Primeiro, haverá que reconhecer que a credibilidade dos políticos e das instituições está na mó de baixo. Precisa de um tratamento a sério e de uma atenção urgente. Nos dias que são os nossos, a imagem pública de qualquer político está muito exposta. Tem que ser intocável e projetar liderança, confiança, ânimo e capacidade para ouvir e construir pontes. Os dirigentes devem, além disso, ser capazes de fazer frente às grandes questões internacionais, de tratar do Próximo Oriente, de África, da Rússia, da Turquia ou da nova administração americana de modo enérgico e construtivo. Ou seja, mostrando que a Europa que temos se inspira acima de tudo na defesa dos valores universais e das normas e tratados que fazem parte dos consensos estabelecidos no quadro das Nações Unidas. Os princípios, sim, os princípios dão força e autoridade. É tempo de falar claro em matéria de política internacional, perante os ditadores e outros aprendizes grotescos que nos servem de vizinhos ou interlocutores.

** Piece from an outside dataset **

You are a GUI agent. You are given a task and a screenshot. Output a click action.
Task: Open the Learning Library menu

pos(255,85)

Segundo, existe em várias partes da UE um défice de esperança. As desigualdades entre os países e as que persistem dentro das fronteiras nacionais contradizem as expectativas que os cidadãos haviam colocado no desígnio comum. Para muitos, a bandeira azul perdeu a cor do entusiasmo, deixou de acenar com a promessa de uma vida melhor. Há que puxar os países e as regiões menos desenvolvidas para cima, promover o investimento económico de modo equilibrado, apostar na economia digital e ambiental. Trata-se, em termos concretos, de combater o desemprego que atinge não apenas os mais jovens mas também quem tem mais idade, sobretudo os que se encontram nos patamares mais avançados da sua vida ativa. A esperança renasce, em grande medida, quando se encontra um emprego decente, socialmente útil e remunerador.

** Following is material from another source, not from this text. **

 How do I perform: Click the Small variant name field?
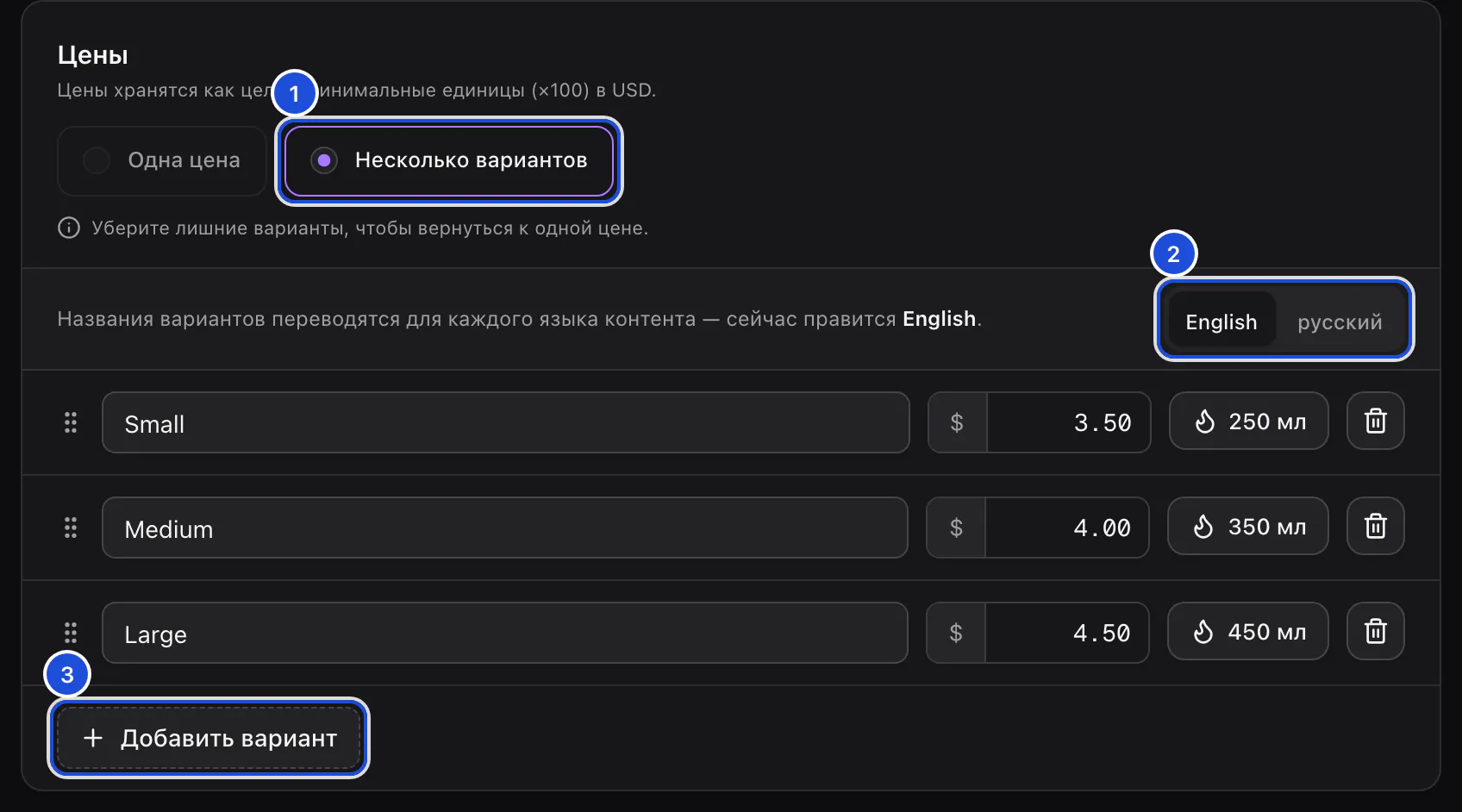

Terceiro, seria um erro não reconhecer que existe receio perante o futuro. Importantes segmentos da sociedade europeia têm medo de perder os direitos adquiridos, as conquistas sociais, a tranquilidade que tem mantido as nossas praças e ruas seguras. Muitos de nós sentimos que estão a aparecer “novas ameaças” à nossa maneira de estar e de viver. É o temor dos outros, do que é estranho e fora dos nossos hábitos, das comunidades que rezam e se vestem de modo diferente, dos imigrantes em números incontrolados, dos refugiados em massa, dos efeitos da globalização e da liberalização das relações económicas internacionais. Um bosque de pavores assim constitui o terreno de caça privilegiado dos extremistas de diversos bordos e convicções. E é aí que aparece o risco muito real dos radicalismos, tresloucados ou simplesmente oportunistas.

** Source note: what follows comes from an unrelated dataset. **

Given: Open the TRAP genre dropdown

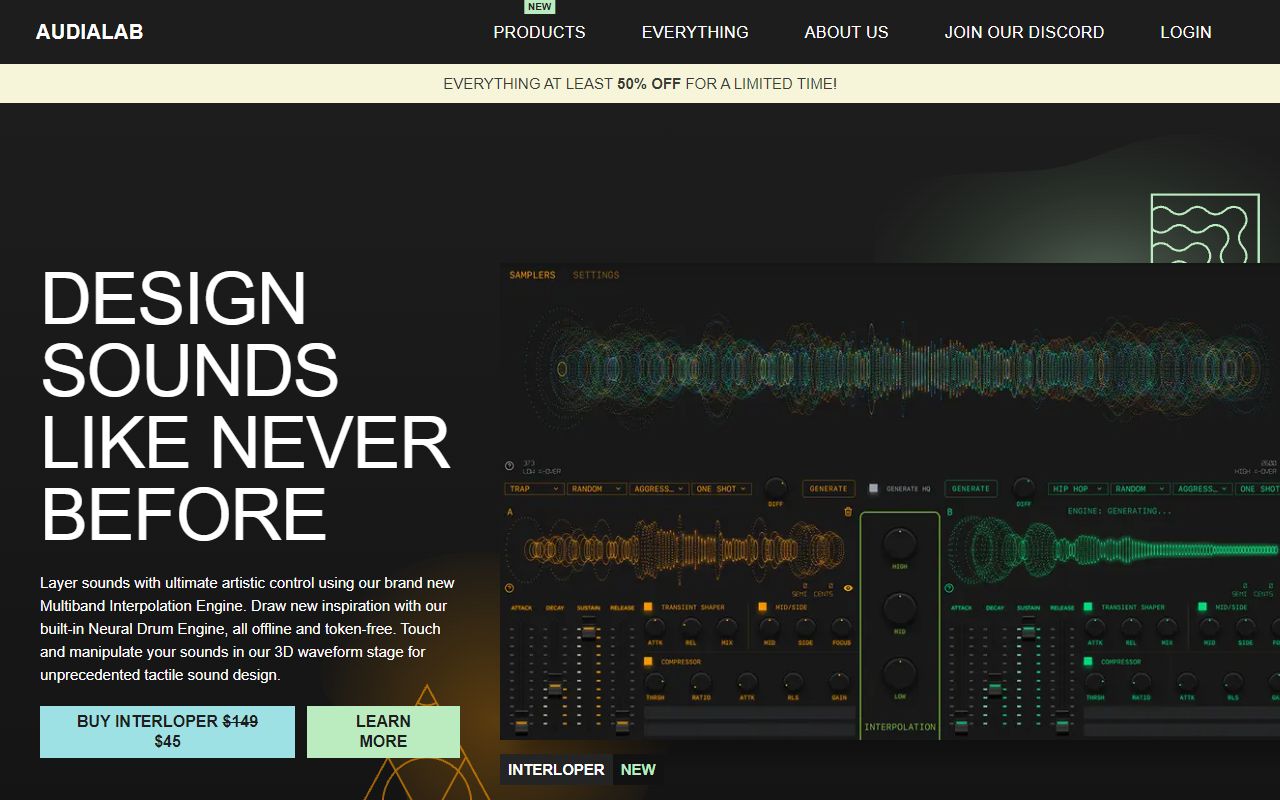Looking at the screenshot, I should coord(533,489).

E falando dos extremistas e dos novos populismos, sou dos que advogam que se chamem os bois pelos nomes. A começar pelo Movimento 5 Estrelas, um dos perigos mais imediatos para a estabilidade e continuação política da ambição europeia. Menciono-o por a cimeira ter lugar em Roma, onde tudo começou há sessenta anos e onde tudo pode vir a ser posto em causa, se os estapafúrdios das estrelas ganharem as próximas eleições na Itália. Ou se algo equivalente acontecesse em França, nas eleições que se aproximam. Nesses casos, pouca esperança de vida existiria, após a festa dos sessenta anos.